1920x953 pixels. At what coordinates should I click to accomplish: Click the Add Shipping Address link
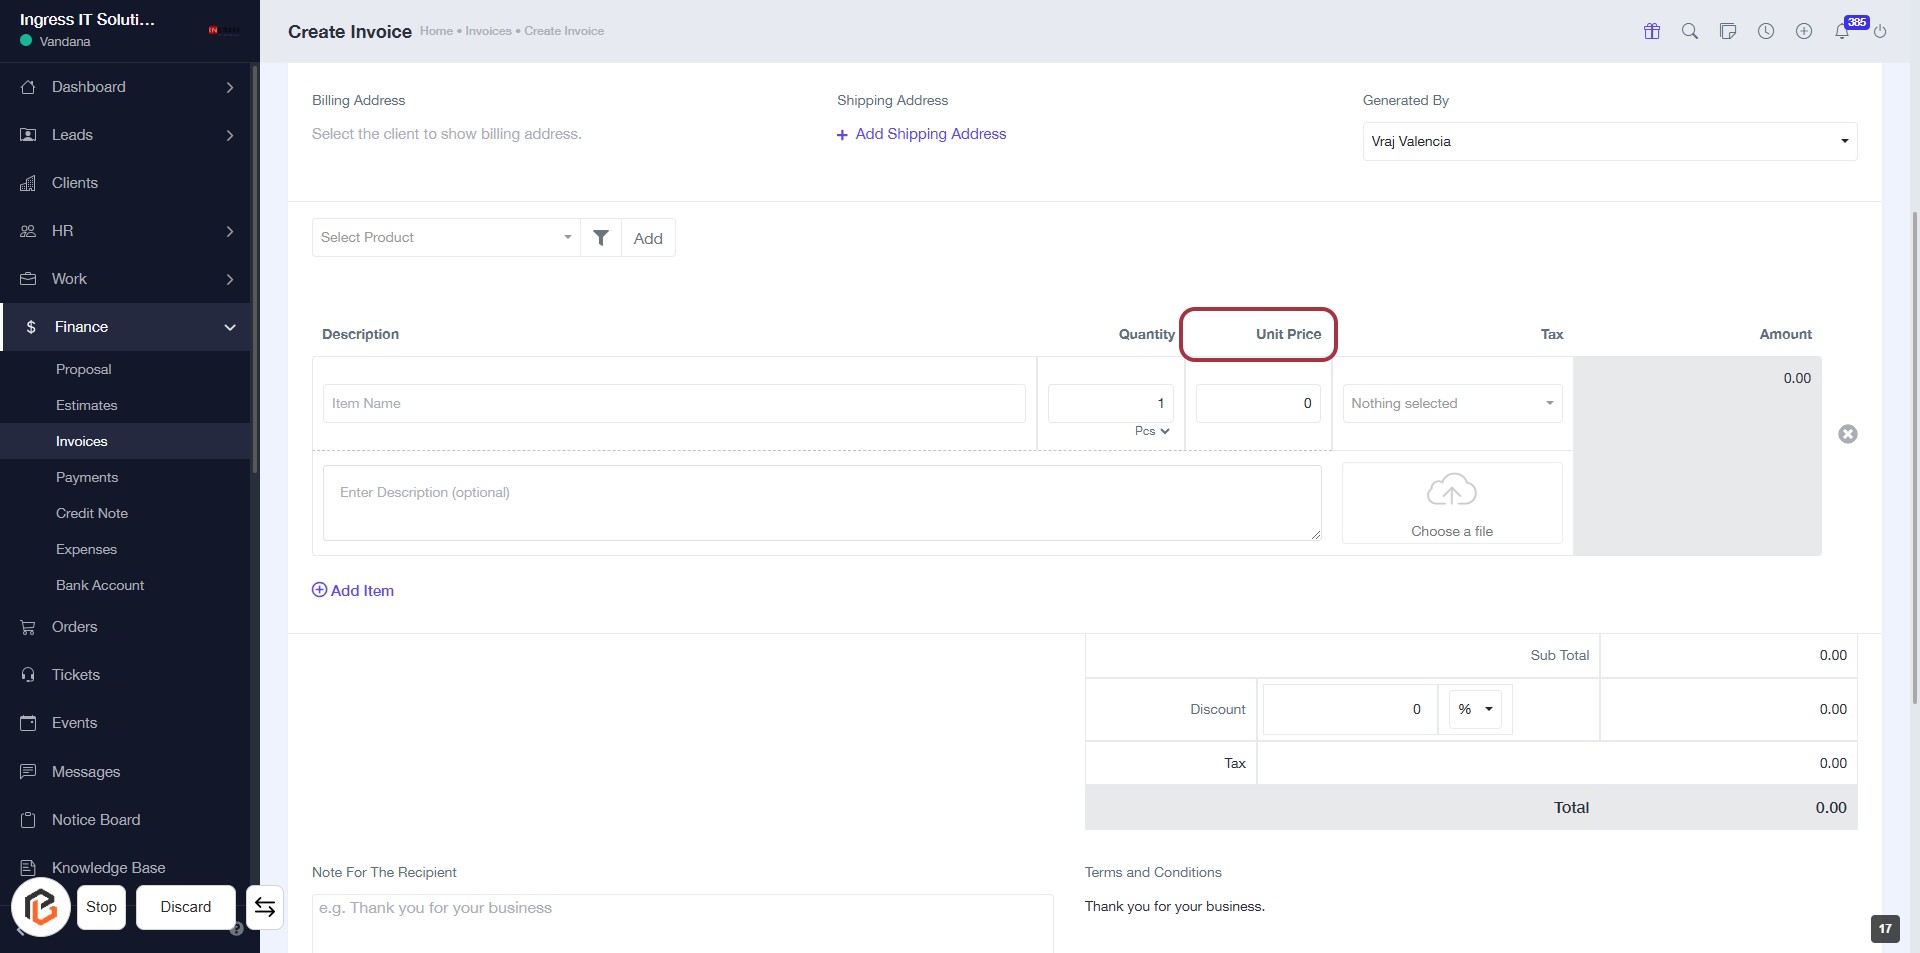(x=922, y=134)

--

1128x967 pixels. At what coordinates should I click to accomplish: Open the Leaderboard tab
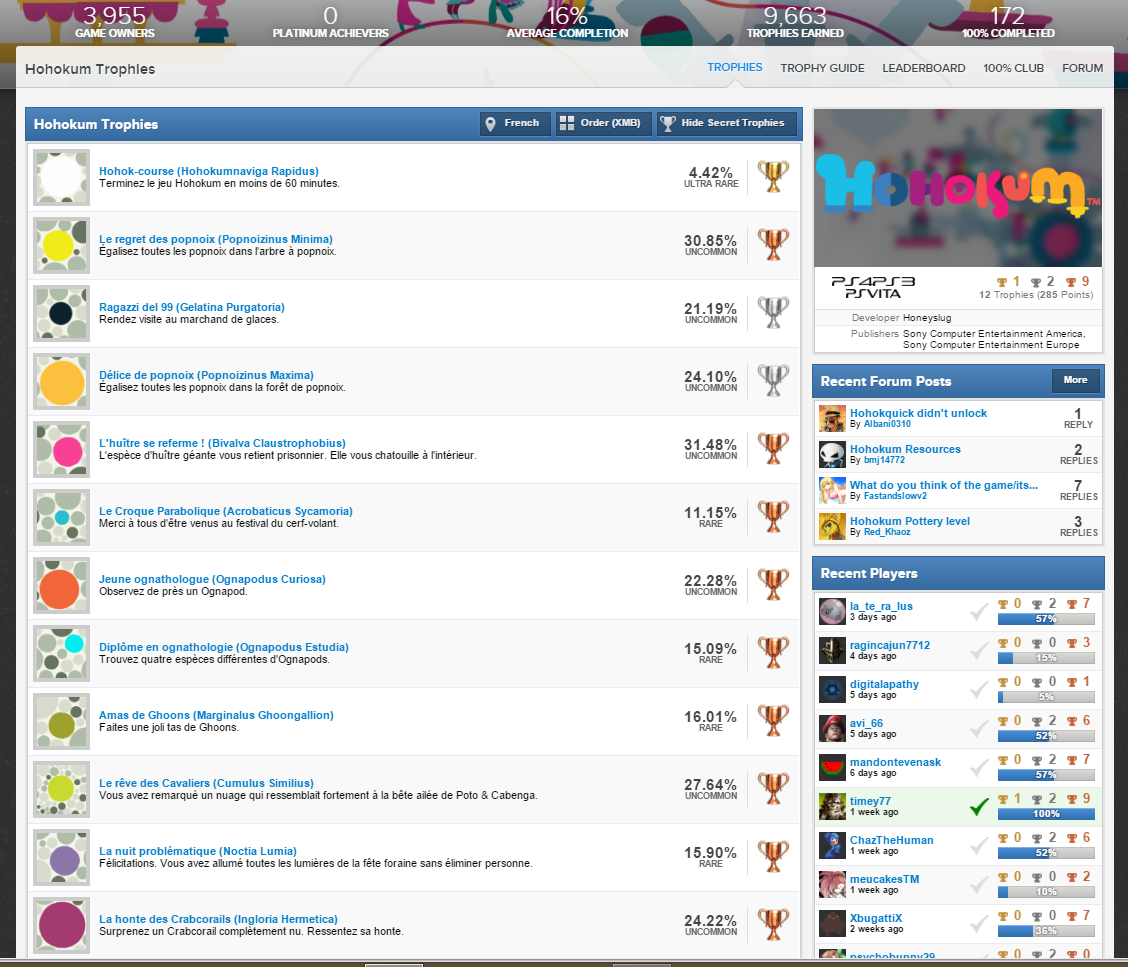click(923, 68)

==

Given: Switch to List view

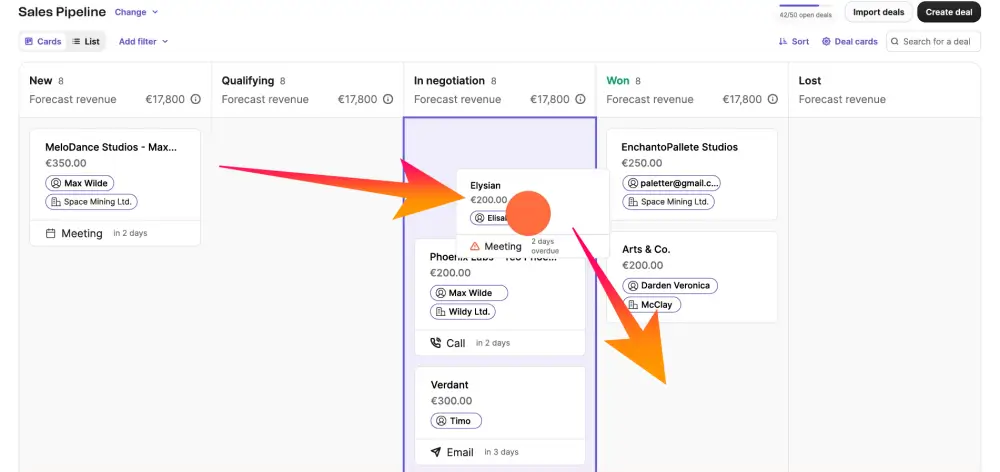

» GIVEN PROBLEM
Restate the entries from the line containing "1128x967 pixels. At" through the line containing "click(923, 68)", adding -82 to each coordinate in the answers. Leave out the pictures.

» ANSWER TO THIS EXERCISE
1128x967 pixels. At what coordinates should I click to accomplish: Open the Leaderboard tab
click(841, -14)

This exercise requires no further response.